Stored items
BEGIN
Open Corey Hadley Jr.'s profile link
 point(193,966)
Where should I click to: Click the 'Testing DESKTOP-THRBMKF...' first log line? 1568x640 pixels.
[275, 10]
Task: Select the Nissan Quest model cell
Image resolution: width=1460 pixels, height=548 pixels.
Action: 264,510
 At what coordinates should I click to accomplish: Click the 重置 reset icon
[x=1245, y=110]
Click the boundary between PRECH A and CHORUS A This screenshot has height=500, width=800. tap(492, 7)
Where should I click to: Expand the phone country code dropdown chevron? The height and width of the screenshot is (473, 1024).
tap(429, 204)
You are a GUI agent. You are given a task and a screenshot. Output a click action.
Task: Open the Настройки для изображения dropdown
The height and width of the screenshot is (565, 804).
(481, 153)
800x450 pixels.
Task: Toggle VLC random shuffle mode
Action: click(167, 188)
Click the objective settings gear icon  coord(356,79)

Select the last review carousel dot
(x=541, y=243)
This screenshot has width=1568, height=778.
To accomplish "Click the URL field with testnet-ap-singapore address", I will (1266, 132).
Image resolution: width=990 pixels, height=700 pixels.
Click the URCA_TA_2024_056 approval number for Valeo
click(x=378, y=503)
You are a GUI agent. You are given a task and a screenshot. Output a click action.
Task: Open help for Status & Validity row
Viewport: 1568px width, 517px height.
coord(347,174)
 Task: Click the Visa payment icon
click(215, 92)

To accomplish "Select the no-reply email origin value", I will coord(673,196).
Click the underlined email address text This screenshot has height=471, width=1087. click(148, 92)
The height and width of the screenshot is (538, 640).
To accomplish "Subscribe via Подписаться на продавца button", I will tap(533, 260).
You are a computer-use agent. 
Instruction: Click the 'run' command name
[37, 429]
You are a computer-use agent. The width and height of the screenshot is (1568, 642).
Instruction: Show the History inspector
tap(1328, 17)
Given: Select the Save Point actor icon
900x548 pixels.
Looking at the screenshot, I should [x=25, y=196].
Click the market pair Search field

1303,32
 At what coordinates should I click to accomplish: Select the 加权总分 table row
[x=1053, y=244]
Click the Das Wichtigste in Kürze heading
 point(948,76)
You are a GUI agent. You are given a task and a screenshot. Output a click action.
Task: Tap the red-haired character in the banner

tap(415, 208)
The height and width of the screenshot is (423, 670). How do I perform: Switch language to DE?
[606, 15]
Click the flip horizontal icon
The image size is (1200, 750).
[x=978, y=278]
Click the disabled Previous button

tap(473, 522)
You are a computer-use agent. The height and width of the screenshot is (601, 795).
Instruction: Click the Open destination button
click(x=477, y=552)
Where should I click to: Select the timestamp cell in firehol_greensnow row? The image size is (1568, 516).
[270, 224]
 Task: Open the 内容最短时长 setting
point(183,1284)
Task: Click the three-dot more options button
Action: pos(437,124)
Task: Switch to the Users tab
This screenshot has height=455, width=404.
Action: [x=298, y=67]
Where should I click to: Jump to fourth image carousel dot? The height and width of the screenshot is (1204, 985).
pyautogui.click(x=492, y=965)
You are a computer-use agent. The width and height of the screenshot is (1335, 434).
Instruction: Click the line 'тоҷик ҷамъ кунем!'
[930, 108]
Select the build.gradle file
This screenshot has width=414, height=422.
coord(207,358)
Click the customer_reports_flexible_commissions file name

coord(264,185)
END
> **Work required**
Copy, exactly and only, the lines above that begin with the one containing "Image resolution: width=1460" and finish with the one containing "Task: Open the Настройки".

> **Answer section**
Image resolution: width=1460 pixels, height=548 pixels.
Action: 264,510
 At what coordinates should I click to accomplish: Click the 重置 reset icon
[x=1245, y=110]
Click the boundary between PRECH A and CHORUS A This screenshot has height=500, width=800. tap(492, 7)
Where should I click to: Expand the phone country code dropdown chevron? The height and width of the screenshot is (473, 1024).
tap(429, 204)
You are a GUI agent. You are given a task and a screenshot. Output a click action.
Task: Open the Настройки для изображения dropdown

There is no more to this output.